Run recovery (roadmap) - AgentRuntime

Status: Failed runs are terminal today. This page describes current operator workflow and planned recovery features. When a step fails, see Runs and Command Center — Failure handling for Failed, Cancelled, and Skipped (Blocked) step badges on the canvas and event log.

Current behavior (today)

Action	Supported?
Pause / Resume	Yes — only while `run.status` is `paused`
Retry same run (`run_id`)	No — failed runs stay terminal
Start new run	Yes — full re-execution with a new `run_id`
Auto `retry_count` on step	Transient errors only (timeout, rate limit) — not “fix credential and continue”

What to do after a failure

Open the failed run in Workflow Studio or Command Center.
Find the step marked Failed and read the error (often LLM_REQUEST_FAILED or MCP_TOOL_FAILED).
Fix the root cause — model, provider credential, MCP binding, tool args, or graph logic.
Publish a new workflow version if the graph changed.
Start a new run — do not expect the old run to resume.

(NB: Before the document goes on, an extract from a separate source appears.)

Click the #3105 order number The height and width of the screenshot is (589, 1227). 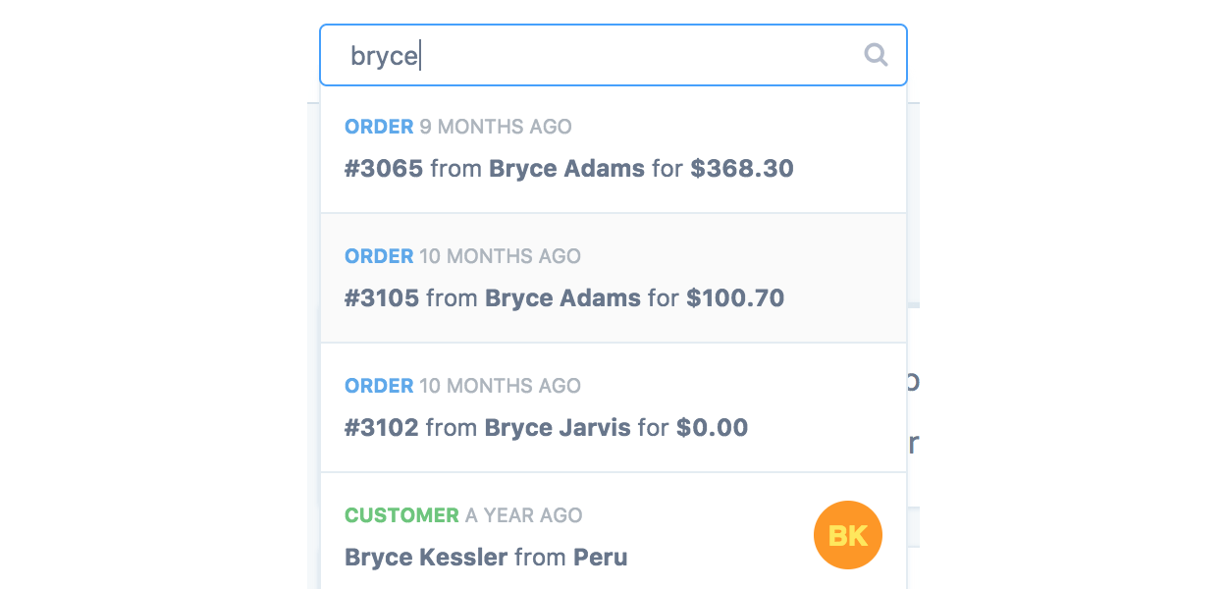pyautogui.click(x=382, y=298)
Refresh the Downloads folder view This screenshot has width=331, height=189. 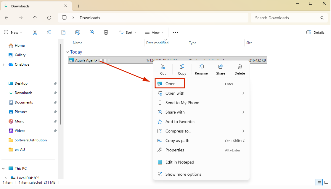point(49,18)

See Troubleshooting — Failed runs.

Why Cancelled and Blocked appear

On fail-fast runs, the platform marks orphan steps honestly:

Badge	Meaning
Failed	Step that caused the run to fail
Cancelled	Was running in parallel when another step failed
Skipped (Blocked)	Never started — downstream blocked by the failure

These are an audit trail for attempt 1. They do not block starting a new run today.

Planned recovery (not shipped)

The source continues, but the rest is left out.